Declaration of Conformity with the German Corporate Governance Code pursuant to § 161 of the German Stock Corporation Act (AktG)
The Board of Management and Supervisory Board of HORNBACH HOLDING Aktiengesellschaft hereby declare pursuant to § 161 of the German Stock Corporation Act (AktG) that the recommendations of the “German Corporate Governance Code” in the version dated May 15, 2012 and published in the electronic Federal Official Gazette on June 15, 2012 have basically been met since the previous Declaration of Conformity and are still met. Application was and is not made of the recommendations in Points 3.8 (3), 4.1.5, 4.2.3 (4) and (5), 5.2 (2) Sentence 2, 5.3.3, 5.4.1 (2) and (3), and 5.4.6 (3) Sentences 1 and 2.

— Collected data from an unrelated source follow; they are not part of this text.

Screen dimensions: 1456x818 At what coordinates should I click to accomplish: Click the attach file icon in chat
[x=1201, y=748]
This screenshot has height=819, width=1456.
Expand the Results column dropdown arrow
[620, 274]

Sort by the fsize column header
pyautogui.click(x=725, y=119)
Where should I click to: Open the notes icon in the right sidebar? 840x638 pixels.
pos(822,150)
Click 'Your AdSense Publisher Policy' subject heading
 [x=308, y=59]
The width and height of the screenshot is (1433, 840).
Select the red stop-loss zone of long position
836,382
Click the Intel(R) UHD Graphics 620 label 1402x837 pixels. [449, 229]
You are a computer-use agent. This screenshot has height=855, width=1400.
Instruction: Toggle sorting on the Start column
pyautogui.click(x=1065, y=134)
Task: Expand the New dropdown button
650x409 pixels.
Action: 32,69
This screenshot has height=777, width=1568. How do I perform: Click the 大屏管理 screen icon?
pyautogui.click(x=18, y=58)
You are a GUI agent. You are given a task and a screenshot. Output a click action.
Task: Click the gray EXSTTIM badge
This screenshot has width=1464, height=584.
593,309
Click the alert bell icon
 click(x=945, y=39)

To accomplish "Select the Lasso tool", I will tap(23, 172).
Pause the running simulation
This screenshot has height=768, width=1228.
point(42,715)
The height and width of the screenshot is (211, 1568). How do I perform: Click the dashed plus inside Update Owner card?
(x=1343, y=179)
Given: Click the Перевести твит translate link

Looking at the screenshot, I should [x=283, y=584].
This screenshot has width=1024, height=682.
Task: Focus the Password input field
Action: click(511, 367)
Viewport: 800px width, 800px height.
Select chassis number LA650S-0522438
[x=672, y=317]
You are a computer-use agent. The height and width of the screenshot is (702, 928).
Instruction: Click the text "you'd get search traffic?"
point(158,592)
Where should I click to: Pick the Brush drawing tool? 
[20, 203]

These deviations from the recommendations were or are due to the following considerations:
a) Point 3.8 (3):
In Point 3.8, (3), the Code recommends agreeing a specified deductible in any D&O insurance policy taken out for supervisory board members. For supervisory board members as well, this should be based on the legal requirements for management board members arising due to the Act on the Appropriateness of Management Board Compensation (VorstAG) dated July 31, 2009. No such deductible has been agreed at the expense of Supervisory Board members. This would reduce the attractiveness of Supervisory Board activities, and thus also the company’s chances in the competition to attract qualified candidates. The recommendation made in Point 3.8 (3) has therefore not been and is not followed.
b) Point 4.2.3 (4) and (5):
No application has been or is made of the recommendations in Point 4.2.3 (4) and (5) of the Code (“severance pay cap”). The deviation to Point 4.2.3 (4) and (5) is due to competition-related factors. Apart from that, it still has to be definitively clarified whether and how the recommendations in Point 4.2.3 (4) are legally enforceable.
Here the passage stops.